Perforated peptic ulcer is a condition, which causes the leakage of gas and gastroduodenal content into the peritoneal cavity. Peptic ulcer perforation mostly affects the anterior wall of the duodenum, and the antral and lesser curvature of stomach (9). An accurate history, physical examination, and CT scan as a more sensitive method are required for diagnosis of pneumoperitoneum (10). The patient’s history and endoscopy observations along with imaging findings most probably help distinguish the free air in the abdomen cavity due to peptic ulcer perforation.
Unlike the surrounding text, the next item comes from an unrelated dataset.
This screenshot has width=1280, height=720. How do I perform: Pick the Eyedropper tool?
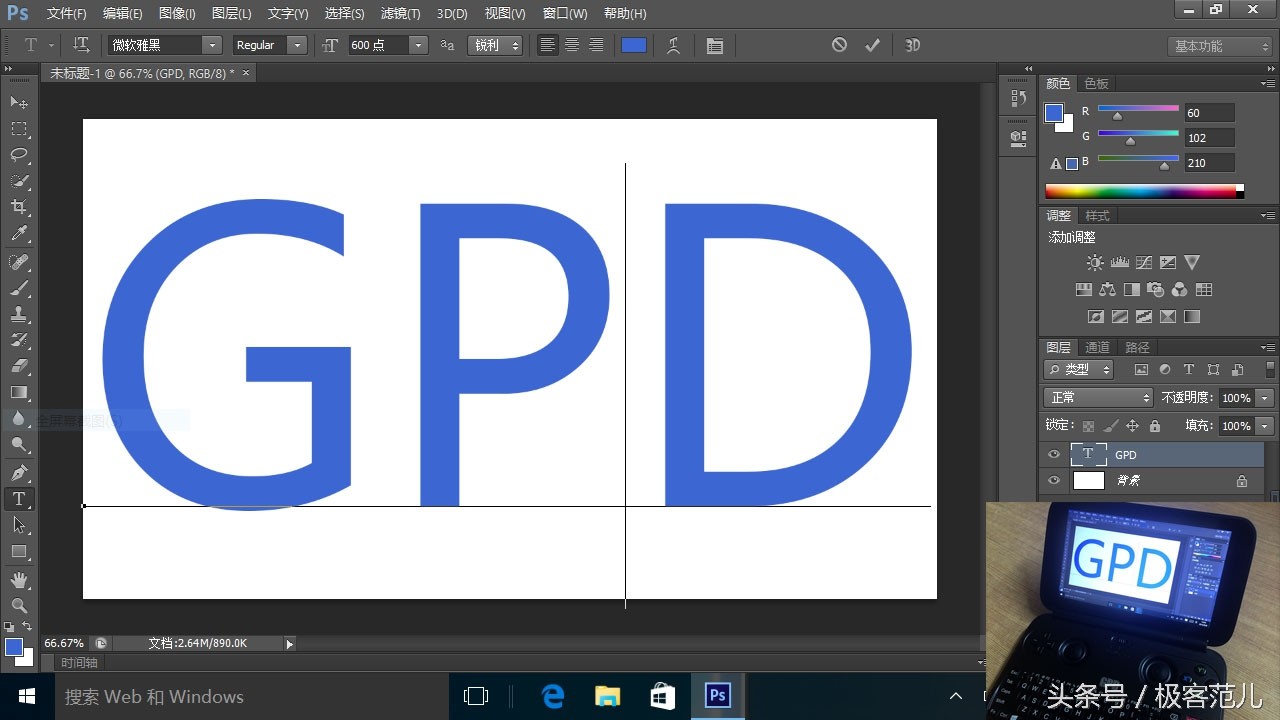coord(19,234)
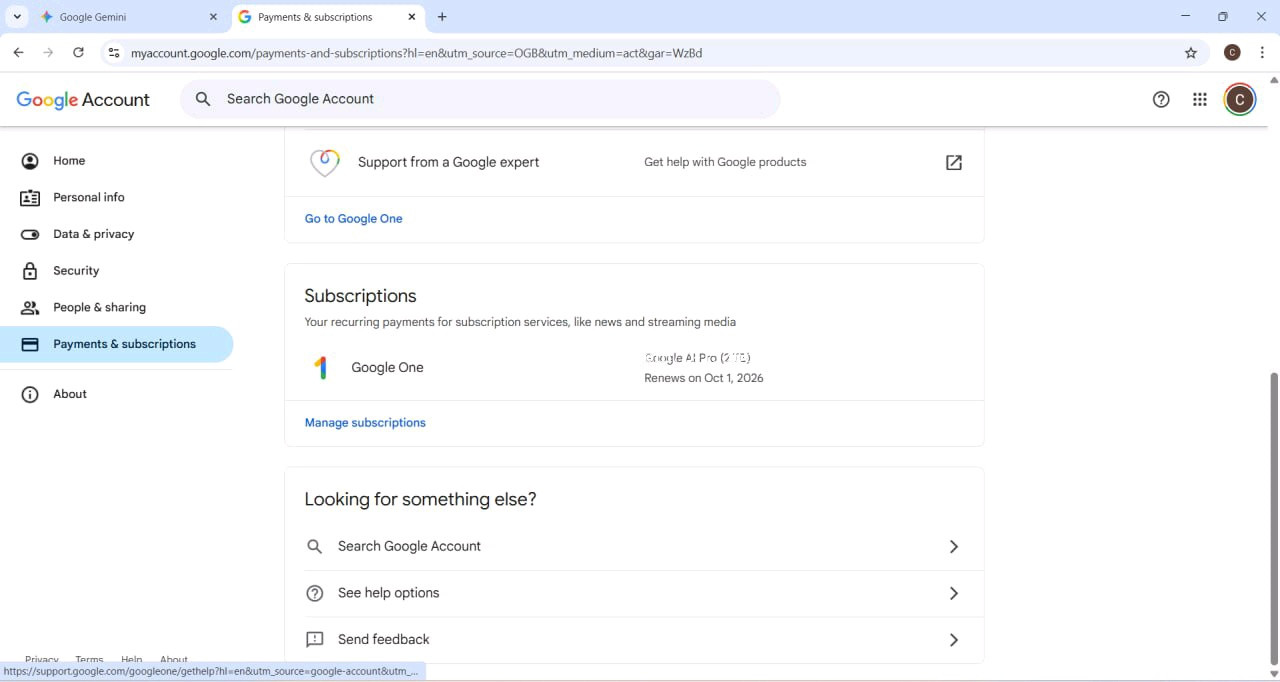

When there is no sign of peritonitis and the patient's general condition is well, conservative treatment should be considered (11, 12). Multidetector CT scan is more helpful for detecting the origin of GI tract perforation (13). Proximal GI perforation is probable when free air is present just around the liver, stomach, duodenum and not in the pelvis (14). In these cases abdominal CT scan should be performed. In case 1, on CT scan, incidentally, pneumoperitoneum was found around the stomach, which was probably related to gastric perforation. In case 2, CT scan showed pneumoperitoneum around the duodenum, which was likely related to duodenal perforation. Patients with pneumoperitoneum in the upper abdomen (such as the two cases in this report), who have mild symptoms, stable hemodynamics and no signs of acute abdomen might have micro perforation in their stomach (like case 1) and duodenum (like case 2), in which case they should initiate conservative therapy with anti-ulcer agents such as PPI, H2 blocker, and intravenously administered antibiotics. The patient should be followed carefully (15). The follow up of these two cases showed that their condition remained stable.

aaem-7-e12-g001.jpg

Figure 1

Pneumoperitoneum in pararenal space and right perihepatic space

aaem-7-e12-g002.jpg

Figure 2

Oral and intravenous contrast abdominal computed tomography scan. The leak of the contrast material from gastrointestinal tract and its extension to the left pararenal space was seen. Ascites and pneumoperitoneum were seen in subhepatic space

In conclusion, we reported two pneumoperitoneum cases due to peptic ulcer perforation with mild symptoms and stable conditions, which were managed without the need for surgical procedures. More similar cases and further evaluations are needed for better comprehension of the outcome of conservative treatment in asymptomatic peptic ulcer perforations.

4.1. Acknowledgements

The authors would like to express their special thanks to the endoscopy ward staff.

4.2. Authors contribution

LA, AS managed the patients. MS and MN followed the patients. SB reported images. MV and MS wrote the draft. All authors revised and approved the final version of the manuscript.

4.3. Conflict of Interest

None declared.

4.4. Funding

No funding was received for this study.